• Entries provided:
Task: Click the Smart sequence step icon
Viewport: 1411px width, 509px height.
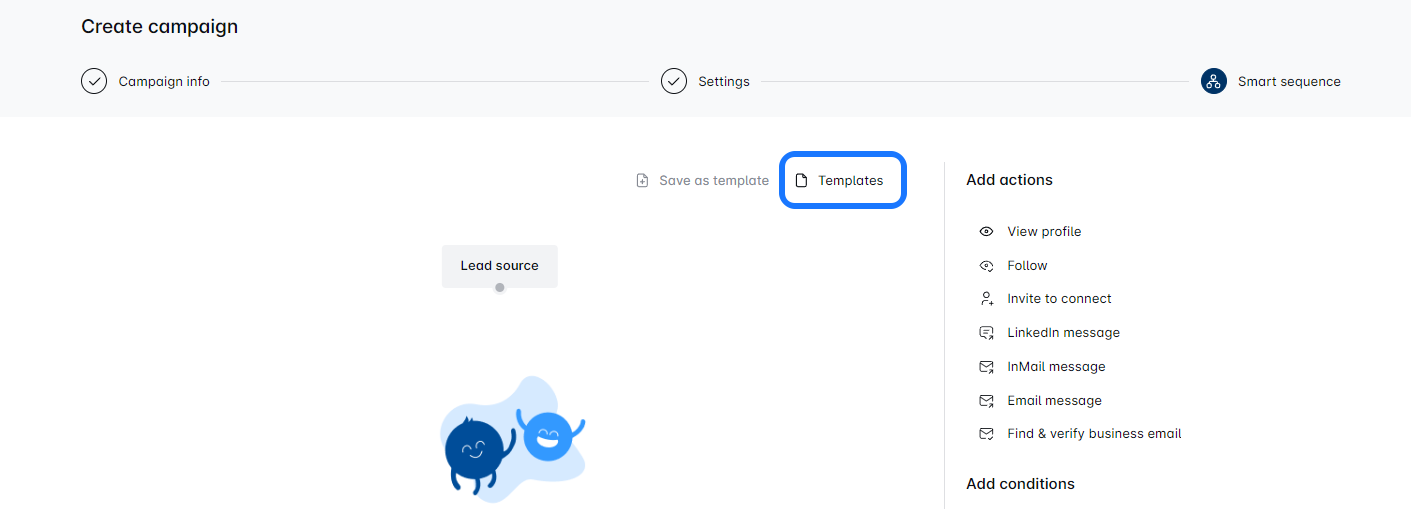Action: (x=1213, y=82)
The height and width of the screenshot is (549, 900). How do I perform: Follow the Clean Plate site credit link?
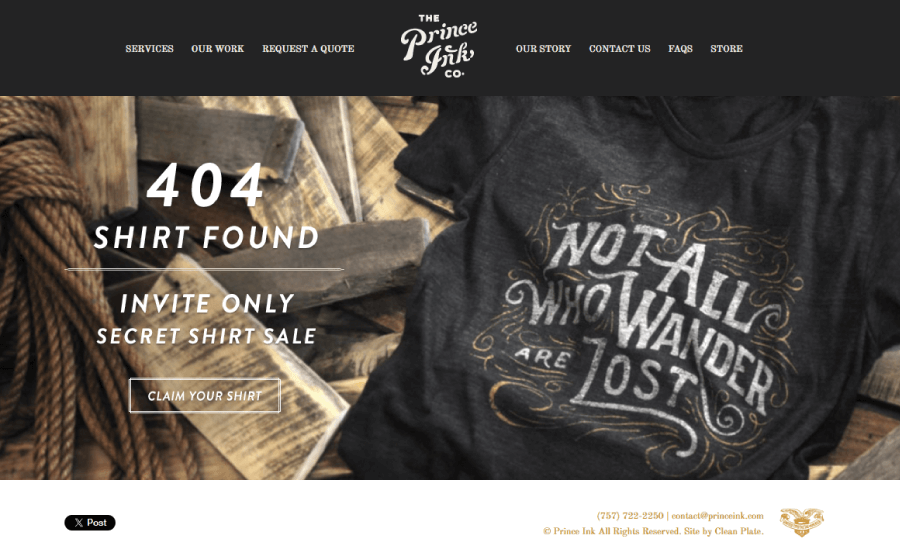point(739,531)
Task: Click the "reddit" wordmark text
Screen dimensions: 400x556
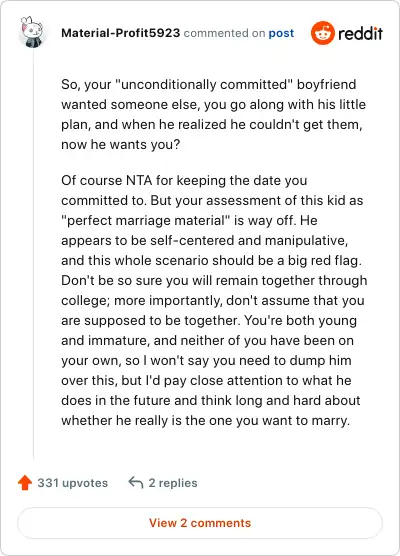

• The problem: With pictures left out, transcribe each line from the one containing "The height and" through the end of the data, both ends included.

• Result:
The height and width of the screenshot is (549, 900). How do I perform: Follow the Clean Plate site credit link?
point(739,531)
Task: Click the "reddit" wordmark text
Screen dimensions: 400x556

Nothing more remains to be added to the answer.